Comment s'est passée l'installation ?
Plutôt bien dans l'ensemble, nous avons eu la chance d'être très bien pris en charge par l'employeur de Monsieur. Il nous a fallu un petit mois pour trouver notre logement définitif et acheter la voiture (indispensable pour se déplacer facilement), ce qui nous a permis de prendre nos marques et d'être ensuite autonomes. J'ai également pu trouver un travail assez rapidement, ce qui m'a évité de trop tourner en rond comme ça peut arriver à certains conjoints d'expatriés.
Les Haïtiens sont-ils accueillants ?
Le contact se passe globalement bien avec les Haïtiens que nous rencontrons personnellement. Cependant, nous avons remarqué en bougeant un peu dans la Caraïbe que les Haïtiens sont moins ouverts envers les étrangers que dans d'autres pays. On s'habitue, mais au début, j'avais beaucoup de mal à supporter le regard des gens dans la rue : ils vous fixent, le visage fermé, comme si vous aviez deux têtes, et vous suivent du regard tant qu'ils le peuvent. C'est assez pesant. Cela dit, dès qu'on discute avec les gens, ils sont généralement curieux et souriants. Ils trouvent très bizarre qu'un étranger puisse habiter en Haïti sans travailler comme volontaire ou dans le développement ! On ne pensait pas non plus croiser autant d'ONG et d'organisations internationales : elles occupent une bonne partie de l'espace public, on rame un peu pour se familiariser avec tous les sigles…

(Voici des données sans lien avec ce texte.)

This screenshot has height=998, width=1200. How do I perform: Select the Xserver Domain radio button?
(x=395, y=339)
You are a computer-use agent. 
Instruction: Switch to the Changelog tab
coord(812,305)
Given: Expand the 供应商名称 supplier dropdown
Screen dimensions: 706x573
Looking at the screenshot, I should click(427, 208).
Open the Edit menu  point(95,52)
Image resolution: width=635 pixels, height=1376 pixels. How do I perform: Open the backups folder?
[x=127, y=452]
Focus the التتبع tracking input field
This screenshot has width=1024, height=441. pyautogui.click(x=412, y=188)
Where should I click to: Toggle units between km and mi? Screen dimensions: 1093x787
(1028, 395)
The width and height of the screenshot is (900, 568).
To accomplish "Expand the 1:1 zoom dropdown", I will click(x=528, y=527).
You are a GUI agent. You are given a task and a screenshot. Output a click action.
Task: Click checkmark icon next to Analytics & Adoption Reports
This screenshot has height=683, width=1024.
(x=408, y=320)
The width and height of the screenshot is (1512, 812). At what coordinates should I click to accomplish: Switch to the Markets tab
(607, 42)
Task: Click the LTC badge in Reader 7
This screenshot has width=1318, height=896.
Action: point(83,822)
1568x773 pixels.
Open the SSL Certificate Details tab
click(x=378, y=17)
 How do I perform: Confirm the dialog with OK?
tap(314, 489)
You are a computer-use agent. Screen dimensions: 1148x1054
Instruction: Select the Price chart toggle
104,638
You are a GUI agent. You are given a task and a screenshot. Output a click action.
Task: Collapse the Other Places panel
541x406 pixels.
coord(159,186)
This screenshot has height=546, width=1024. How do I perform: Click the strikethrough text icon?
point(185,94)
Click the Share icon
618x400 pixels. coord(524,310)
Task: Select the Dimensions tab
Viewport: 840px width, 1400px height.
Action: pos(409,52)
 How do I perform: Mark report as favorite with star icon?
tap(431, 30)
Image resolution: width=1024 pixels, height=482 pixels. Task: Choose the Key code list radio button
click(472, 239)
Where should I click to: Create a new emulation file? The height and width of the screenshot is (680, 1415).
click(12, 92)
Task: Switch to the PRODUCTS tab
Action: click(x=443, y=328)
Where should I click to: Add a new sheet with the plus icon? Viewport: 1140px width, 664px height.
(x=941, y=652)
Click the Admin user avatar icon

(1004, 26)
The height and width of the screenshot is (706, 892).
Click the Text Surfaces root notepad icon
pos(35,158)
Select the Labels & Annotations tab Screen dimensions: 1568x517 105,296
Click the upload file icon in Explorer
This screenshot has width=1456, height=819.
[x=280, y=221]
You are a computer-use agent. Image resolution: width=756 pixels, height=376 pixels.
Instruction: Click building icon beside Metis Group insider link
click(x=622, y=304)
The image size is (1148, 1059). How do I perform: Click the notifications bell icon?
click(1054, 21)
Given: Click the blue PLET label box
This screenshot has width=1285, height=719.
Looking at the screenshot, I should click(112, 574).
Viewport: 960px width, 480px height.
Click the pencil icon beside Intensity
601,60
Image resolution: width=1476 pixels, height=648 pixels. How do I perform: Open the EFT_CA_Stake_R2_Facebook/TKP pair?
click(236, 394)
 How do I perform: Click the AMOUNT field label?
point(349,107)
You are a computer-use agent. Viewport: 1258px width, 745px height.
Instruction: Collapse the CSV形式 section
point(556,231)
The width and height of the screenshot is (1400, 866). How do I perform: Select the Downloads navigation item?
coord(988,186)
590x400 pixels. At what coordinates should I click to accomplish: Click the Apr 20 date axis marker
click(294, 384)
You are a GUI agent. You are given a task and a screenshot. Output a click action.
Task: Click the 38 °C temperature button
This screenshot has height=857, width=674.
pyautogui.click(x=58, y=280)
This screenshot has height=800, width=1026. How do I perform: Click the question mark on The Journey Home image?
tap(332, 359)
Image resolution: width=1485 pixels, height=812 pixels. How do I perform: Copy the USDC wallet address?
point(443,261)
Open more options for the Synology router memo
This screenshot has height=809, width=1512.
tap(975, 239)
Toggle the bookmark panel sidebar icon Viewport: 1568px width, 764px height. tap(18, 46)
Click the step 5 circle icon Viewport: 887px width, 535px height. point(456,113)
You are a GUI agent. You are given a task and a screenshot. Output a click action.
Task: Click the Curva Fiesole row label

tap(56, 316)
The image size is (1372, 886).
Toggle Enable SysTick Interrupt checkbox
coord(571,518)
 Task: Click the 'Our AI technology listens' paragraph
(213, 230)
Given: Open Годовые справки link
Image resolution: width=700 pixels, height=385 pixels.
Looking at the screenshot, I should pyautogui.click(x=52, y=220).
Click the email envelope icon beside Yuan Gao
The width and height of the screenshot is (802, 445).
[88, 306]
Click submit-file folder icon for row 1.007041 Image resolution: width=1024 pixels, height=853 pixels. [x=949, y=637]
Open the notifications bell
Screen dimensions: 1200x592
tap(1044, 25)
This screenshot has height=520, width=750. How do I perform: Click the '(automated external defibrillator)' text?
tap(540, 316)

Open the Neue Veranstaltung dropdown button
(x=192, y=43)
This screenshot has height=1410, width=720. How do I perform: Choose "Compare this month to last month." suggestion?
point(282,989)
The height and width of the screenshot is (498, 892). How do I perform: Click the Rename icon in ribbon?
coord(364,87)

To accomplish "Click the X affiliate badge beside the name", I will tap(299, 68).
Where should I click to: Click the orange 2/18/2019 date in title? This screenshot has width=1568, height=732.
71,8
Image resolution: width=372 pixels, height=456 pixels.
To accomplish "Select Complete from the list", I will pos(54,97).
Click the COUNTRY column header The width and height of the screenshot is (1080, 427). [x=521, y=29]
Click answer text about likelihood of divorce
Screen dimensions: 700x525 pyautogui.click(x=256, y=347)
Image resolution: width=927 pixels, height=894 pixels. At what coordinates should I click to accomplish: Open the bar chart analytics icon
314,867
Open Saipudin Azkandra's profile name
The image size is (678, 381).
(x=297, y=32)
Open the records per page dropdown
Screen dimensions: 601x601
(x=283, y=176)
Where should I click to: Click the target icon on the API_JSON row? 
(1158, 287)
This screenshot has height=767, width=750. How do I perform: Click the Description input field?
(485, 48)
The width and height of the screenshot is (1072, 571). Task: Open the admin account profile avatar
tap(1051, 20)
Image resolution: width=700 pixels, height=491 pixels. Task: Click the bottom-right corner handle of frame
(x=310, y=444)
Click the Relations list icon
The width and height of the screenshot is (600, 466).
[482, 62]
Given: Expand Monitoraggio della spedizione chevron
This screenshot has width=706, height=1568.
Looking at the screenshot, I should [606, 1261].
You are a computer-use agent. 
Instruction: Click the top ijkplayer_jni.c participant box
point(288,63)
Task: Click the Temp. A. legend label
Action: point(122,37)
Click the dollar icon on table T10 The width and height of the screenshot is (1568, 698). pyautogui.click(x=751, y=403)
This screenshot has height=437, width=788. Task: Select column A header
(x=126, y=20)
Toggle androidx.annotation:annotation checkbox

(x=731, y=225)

Qu'est-ce qui t'a le plus surpris en Haïti ?
On s'attendait à une grande pauvreté, et finalement, on trouve des coins très mignons et des produits auxquels on ne s'attendait pas à avoir accès, même si bien sûr le pays est dans l'ensemble très pauvre. J'ai aussi été surprise par la quantité de déchets visibles dans le pays : il y en a partout, c'est assez impressionnant quand on longe la décharge publique de Port-au-Prince. Enfin, les gens ont en général une vision préconçue du comportement des autres : du coup, ils sont complètement déboussolés quand le blan agit d'une façon imprévue, par exemple quand il demande pourquoi il n'y a pas de poisson au restaurant au lieu de manger sagement.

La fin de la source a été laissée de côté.